Bobo, who has been involved in intellectual property insurance for 27 years, told Insurance Business
: “Brokers are not seizing the opportunity at all. They are competing on all other insurances – cyber liability has come on huge bounds and IP could be exactly like that. The fact that a client sells or manufactures or even distributes a product could render them liable to IP infringement. Most brokers don’t even realise that.
“Brokers deal with physical assets, but you’ve got intangible assets which are not represented from an insurance perspective and that is what brokers need to understand. That transposes to small businesses - a lot of small companies now are software-driven and their entire asset base is probably the software that they’ve created to run their business, but that software is probably not protected and we’re saying to brokers you need to start thinking about this.
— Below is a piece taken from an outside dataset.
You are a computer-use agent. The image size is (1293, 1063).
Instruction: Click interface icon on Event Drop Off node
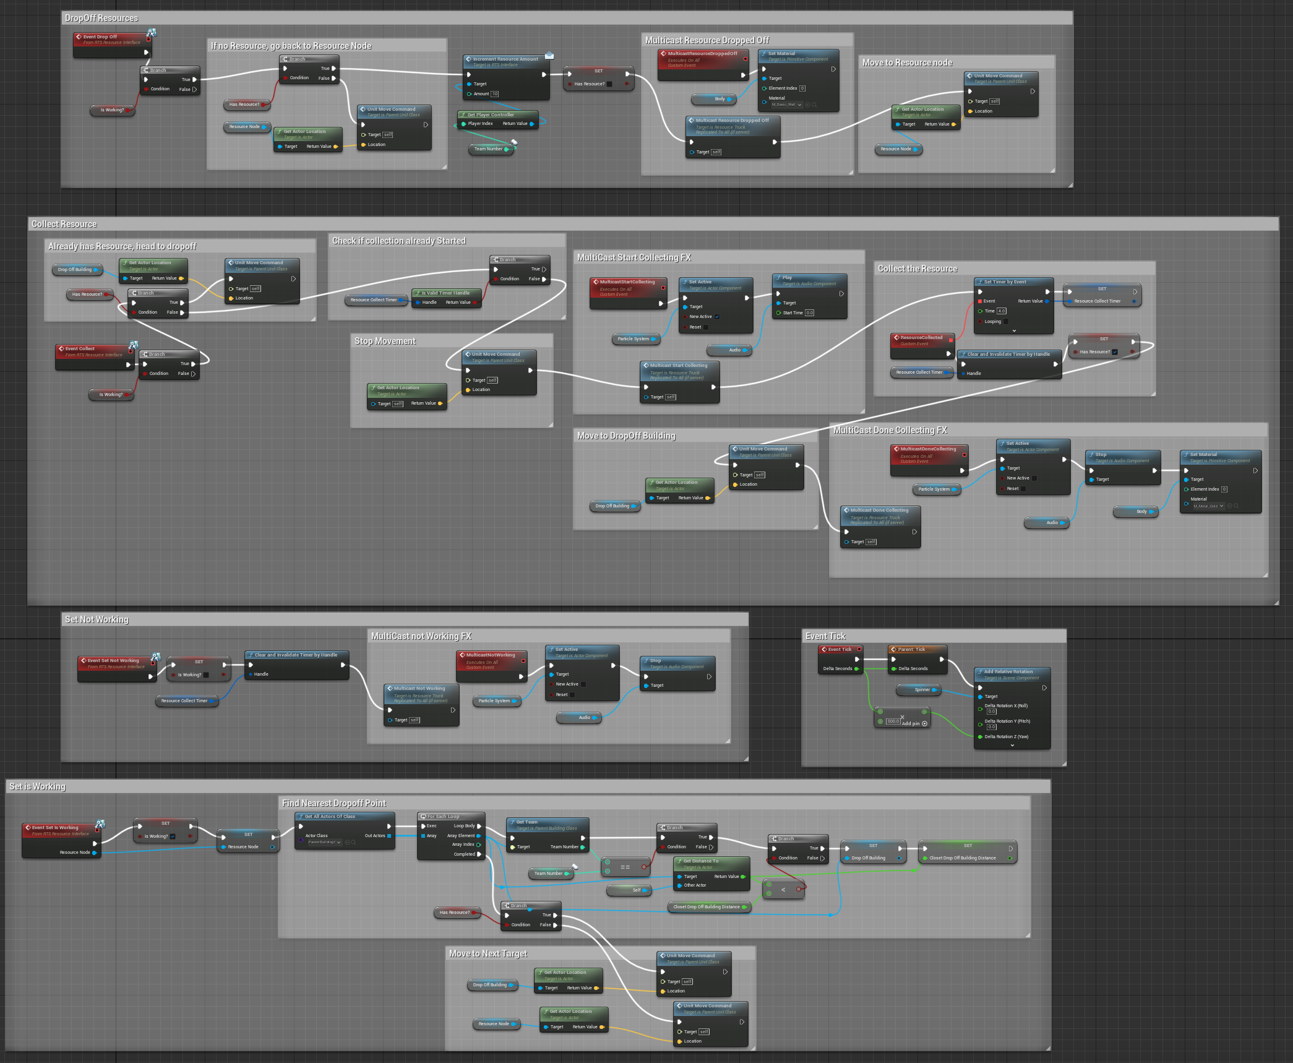pyautogui.click(x=152, y=32)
We can structure solutions to that – the client doesn’t necessarily have to be involved in IP litigation for them to think about buying insurance, they should be buying it as a matter of course.”
When Bobo first became involved in intellectual property cover almost three decades ago, it was a very minor part of any business’s insurance mix. “It was an offshoot of a typical legal expenses policy, but because of the claims in the late 1990s it was taken out and it became a standalone policy,” he said.
“When I first got involved, the kind of underwriting we used to deploy was us asking a client on a proposal form ‘do you have intellectual property?’ That was enough for us using a simple rating matrix to say “your turnover is ‘X’, that’s your cover” without going into the detail of what their IP was. It’s become a lot more sophisticated now and we actually have analysts ourselves who delve into the IP the client has. If they’ve just got one trademark, the cost could be as little as £1,500 for maybe £1million, but I’ve got clients who are buying £25million of indemnity in any given year.”
With insurers grasping the issue and plenty of capacity in the market, now is the time for brokers to introduce IP cover to their client conversations, according to Bobo. He said: “The insurance fraternity has come on leaps and bounds to try to address this problem. Insurers mostly have done so, if you look into Lloyd’s, they probably have an underwriter who’s looking after IP, but that hasn’t transferred to insurance brokers. A lot of brokers still shy away from getting involved in IP because they think it’s a complicated subject matter, but in fact it’s not and that’s what we’re trying to say to brokers. If you just understand the basics of this, you can sit down with your client and structure something which will help them. We tend to find that once a broker understands the subject matter we tend to get a lot more inquiries through that broker because they’re now comfortable talking about it with their clients.”